◆ GOAL
Swap "sidebar" for "side panel" in the stretch of the listing from the line containing "Given: Click the Offered row label" through the line containing "Action: (x=123, y=58)". Give those lines again with nothing else changed.

Text and element pointing listing
•••••
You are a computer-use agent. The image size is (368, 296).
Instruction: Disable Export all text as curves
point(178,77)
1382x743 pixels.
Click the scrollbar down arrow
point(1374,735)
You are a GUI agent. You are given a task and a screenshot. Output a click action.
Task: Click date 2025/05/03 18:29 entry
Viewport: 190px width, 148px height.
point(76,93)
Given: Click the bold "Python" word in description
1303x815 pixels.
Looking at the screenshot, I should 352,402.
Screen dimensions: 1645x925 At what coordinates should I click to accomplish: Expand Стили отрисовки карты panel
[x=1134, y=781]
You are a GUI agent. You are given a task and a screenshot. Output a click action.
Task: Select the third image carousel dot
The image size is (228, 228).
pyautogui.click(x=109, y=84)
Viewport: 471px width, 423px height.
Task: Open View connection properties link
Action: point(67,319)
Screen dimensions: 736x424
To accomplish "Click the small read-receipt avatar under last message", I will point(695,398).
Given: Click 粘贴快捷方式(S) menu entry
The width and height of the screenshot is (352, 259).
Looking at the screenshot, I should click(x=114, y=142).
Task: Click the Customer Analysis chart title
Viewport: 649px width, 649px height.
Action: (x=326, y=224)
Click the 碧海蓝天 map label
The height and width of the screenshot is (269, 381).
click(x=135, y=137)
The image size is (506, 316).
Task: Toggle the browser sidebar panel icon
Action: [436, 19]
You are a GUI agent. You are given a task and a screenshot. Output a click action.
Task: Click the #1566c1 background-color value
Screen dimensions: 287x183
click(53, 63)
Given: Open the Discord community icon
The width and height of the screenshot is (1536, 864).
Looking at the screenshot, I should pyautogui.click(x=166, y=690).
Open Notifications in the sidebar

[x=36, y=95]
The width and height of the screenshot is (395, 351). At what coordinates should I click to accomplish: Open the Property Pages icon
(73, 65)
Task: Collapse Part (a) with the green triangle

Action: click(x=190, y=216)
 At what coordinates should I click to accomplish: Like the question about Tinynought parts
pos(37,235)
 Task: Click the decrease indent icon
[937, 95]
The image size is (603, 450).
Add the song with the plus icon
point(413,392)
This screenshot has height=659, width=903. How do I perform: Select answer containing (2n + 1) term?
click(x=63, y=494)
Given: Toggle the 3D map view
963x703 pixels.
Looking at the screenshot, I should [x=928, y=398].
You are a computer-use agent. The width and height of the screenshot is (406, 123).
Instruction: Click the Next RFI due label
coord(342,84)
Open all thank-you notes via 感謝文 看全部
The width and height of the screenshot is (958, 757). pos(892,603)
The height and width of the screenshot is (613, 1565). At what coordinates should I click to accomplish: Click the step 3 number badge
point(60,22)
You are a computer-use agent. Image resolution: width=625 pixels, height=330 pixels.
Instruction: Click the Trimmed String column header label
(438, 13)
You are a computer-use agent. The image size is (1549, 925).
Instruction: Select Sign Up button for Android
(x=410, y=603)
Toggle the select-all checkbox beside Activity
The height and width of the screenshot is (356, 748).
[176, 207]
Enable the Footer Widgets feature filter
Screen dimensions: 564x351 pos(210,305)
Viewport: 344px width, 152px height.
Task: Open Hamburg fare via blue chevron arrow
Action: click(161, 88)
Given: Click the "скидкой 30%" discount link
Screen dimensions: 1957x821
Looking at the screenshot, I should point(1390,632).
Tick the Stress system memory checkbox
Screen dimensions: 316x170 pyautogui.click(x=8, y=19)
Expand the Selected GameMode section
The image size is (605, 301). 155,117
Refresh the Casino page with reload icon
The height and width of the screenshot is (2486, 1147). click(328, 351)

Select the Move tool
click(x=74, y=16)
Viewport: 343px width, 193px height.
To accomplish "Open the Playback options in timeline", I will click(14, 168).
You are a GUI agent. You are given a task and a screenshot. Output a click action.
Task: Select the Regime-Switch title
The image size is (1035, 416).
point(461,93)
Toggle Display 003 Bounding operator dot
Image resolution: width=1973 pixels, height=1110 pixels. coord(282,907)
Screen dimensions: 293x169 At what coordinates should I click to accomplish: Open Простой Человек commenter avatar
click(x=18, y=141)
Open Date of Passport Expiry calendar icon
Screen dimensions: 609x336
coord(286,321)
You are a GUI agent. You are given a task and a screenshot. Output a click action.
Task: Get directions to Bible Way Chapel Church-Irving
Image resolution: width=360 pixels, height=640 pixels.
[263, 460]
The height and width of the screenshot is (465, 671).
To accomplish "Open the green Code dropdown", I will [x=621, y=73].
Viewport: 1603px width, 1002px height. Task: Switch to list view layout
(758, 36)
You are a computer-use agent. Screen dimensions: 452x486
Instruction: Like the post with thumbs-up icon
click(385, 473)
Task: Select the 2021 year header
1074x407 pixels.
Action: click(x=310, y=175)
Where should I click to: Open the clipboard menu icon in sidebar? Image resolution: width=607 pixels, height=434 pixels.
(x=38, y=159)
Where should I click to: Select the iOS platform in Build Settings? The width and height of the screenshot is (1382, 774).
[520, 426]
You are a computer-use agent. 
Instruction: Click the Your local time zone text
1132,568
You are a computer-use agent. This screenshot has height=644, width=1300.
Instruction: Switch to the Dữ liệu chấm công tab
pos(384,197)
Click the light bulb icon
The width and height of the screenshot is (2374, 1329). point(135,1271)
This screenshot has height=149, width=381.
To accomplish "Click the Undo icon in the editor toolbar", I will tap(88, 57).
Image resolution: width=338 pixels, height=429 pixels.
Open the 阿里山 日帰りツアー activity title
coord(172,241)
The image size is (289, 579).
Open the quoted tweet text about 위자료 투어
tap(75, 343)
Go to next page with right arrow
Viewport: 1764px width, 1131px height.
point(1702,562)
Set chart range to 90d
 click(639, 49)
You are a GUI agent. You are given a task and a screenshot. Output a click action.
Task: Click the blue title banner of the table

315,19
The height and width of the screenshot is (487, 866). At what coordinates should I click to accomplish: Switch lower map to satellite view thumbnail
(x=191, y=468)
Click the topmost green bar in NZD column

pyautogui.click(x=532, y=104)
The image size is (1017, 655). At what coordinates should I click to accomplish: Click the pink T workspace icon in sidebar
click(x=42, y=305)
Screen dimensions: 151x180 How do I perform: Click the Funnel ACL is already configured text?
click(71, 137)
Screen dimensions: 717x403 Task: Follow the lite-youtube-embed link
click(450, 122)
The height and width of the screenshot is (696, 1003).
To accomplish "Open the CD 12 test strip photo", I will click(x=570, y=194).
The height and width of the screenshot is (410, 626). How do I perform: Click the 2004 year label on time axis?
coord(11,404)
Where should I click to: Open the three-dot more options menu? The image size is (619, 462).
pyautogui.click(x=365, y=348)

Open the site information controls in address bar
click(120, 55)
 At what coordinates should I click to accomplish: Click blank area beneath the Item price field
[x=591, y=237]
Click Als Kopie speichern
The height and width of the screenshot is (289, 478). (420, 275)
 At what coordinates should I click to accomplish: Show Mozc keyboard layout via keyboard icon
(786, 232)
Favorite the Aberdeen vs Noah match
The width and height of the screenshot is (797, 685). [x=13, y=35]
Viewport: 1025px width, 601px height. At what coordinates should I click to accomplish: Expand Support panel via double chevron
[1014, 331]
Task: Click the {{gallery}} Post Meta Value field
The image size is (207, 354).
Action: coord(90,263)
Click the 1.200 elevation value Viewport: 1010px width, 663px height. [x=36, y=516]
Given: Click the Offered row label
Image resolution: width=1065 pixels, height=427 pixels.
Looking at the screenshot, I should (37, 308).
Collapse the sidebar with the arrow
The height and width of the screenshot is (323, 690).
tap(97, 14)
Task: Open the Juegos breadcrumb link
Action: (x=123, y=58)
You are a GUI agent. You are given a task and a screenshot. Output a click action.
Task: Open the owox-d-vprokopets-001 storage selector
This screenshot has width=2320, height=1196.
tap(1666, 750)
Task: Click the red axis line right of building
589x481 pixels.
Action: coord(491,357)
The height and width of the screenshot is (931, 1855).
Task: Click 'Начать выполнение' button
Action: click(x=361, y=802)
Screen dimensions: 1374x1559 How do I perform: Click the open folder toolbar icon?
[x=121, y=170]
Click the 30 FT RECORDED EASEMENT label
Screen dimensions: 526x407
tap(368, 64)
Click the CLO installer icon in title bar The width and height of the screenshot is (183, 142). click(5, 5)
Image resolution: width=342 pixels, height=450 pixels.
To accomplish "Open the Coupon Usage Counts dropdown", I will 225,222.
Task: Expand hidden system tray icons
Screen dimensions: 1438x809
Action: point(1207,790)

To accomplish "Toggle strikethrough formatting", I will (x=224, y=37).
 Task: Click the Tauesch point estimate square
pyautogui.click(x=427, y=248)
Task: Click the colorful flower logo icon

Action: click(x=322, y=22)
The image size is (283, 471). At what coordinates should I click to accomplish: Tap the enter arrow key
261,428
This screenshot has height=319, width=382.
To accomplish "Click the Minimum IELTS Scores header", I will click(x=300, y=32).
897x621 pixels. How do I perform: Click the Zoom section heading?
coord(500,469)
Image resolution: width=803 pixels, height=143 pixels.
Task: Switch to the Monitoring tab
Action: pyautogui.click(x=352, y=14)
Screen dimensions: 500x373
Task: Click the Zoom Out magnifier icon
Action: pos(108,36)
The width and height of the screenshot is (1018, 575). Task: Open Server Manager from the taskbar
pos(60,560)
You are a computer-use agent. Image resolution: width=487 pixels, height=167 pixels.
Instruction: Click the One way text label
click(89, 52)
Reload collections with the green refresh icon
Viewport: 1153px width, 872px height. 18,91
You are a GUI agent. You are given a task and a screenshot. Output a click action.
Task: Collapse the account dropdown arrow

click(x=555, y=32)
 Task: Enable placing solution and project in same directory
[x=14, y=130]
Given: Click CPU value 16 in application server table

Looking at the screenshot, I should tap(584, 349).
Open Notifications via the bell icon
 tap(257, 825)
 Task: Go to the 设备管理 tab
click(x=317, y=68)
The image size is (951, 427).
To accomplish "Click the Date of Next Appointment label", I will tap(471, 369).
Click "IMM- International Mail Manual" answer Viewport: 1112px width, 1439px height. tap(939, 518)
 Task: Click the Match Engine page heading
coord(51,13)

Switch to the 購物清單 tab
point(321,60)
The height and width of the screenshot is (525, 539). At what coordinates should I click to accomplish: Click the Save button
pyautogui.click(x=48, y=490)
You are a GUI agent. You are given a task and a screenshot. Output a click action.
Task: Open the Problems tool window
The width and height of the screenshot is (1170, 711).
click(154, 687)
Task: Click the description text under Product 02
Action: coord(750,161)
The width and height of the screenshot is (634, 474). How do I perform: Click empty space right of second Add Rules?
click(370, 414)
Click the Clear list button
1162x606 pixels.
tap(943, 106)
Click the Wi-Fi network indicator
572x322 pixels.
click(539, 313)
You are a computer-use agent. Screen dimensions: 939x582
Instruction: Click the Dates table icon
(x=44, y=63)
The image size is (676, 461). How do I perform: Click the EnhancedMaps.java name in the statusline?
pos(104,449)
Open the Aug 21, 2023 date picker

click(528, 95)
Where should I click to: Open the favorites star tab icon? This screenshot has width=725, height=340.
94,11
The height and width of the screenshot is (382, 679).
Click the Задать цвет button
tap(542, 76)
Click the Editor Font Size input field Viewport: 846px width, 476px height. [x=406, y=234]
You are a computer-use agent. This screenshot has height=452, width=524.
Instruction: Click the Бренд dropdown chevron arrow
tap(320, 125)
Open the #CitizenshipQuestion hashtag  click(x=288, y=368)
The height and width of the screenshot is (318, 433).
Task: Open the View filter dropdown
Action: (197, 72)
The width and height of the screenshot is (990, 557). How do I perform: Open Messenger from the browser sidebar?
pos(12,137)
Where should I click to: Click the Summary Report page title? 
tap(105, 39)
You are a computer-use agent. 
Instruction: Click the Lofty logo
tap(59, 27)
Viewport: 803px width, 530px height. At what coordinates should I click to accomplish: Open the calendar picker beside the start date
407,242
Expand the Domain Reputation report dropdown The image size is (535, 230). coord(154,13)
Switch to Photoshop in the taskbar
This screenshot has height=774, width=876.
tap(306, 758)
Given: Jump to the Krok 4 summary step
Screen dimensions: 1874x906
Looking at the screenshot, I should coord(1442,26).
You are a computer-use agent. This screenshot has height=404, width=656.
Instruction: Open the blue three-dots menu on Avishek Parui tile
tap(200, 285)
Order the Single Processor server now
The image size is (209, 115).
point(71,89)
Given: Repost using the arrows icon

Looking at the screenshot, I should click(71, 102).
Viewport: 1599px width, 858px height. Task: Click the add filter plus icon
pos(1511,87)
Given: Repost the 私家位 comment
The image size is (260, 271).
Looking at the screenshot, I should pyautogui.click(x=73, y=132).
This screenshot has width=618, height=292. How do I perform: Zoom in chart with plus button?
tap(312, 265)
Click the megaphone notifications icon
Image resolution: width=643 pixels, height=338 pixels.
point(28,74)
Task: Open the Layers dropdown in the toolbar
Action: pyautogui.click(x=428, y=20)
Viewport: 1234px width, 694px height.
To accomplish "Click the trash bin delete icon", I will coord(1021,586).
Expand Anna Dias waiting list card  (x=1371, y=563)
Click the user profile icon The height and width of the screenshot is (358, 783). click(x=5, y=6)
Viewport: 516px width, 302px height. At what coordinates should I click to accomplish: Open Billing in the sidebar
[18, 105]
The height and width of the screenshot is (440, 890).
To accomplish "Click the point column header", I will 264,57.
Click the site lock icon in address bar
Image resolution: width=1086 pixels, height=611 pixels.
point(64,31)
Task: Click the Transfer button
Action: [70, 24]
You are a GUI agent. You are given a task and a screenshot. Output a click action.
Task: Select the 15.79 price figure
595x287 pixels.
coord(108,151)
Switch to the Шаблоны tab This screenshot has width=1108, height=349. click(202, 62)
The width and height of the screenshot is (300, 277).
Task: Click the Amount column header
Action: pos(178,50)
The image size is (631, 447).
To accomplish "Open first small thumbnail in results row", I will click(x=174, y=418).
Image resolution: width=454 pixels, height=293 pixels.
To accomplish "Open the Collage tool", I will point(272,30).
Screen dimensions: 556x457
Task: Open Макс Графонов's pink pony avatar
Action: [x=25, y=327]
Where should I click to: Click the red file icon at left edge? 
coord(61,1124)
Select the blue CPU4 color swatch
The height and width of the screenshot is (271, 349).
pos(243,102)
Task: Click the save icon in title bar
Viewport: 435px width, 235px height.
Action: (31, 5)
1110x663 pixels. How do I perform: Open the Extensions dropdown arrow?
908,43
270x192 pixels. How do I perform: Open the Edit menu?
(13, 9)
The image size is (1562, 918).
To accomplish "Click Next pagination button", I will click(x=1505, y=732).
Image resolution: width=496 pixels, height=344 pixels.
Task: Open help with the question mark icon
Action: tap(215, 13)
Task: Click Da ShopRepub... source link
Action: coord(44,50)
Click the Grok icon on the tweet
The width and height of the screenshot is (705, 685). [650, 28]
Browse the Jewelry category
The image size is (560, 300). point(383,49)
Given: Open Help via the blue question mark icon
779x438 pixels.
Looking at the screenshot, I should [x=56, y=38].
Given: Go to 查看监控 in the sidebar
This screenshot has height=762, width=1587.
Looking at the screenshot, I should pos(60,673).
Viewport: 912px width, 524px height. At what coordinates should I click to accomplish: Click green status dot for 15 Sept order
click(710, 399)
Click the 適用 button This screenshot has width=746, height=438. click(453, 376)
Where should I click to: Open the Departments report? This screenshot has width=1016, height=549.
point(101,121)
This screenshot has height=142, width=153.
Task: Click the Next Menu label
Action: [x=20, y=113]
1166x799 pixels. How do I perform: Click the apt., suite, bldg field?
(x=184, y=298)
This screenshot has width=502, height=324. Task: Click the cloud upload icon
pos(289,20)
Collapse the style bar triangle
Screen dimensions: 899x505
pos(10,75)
•••••
◆ CORRECT RESULT
Given: Click the Offered row label
Image resolution: width=1065 pixels, height=427 pixels.
Looking at the screenshot, I should (37, 308).
Collapse the side panel with the arrow
The height and width of the screenshot is (323, 690).
tap(97, 14)
Task: Open the Juegos breadcrumb link
Action: (x=123, y=58)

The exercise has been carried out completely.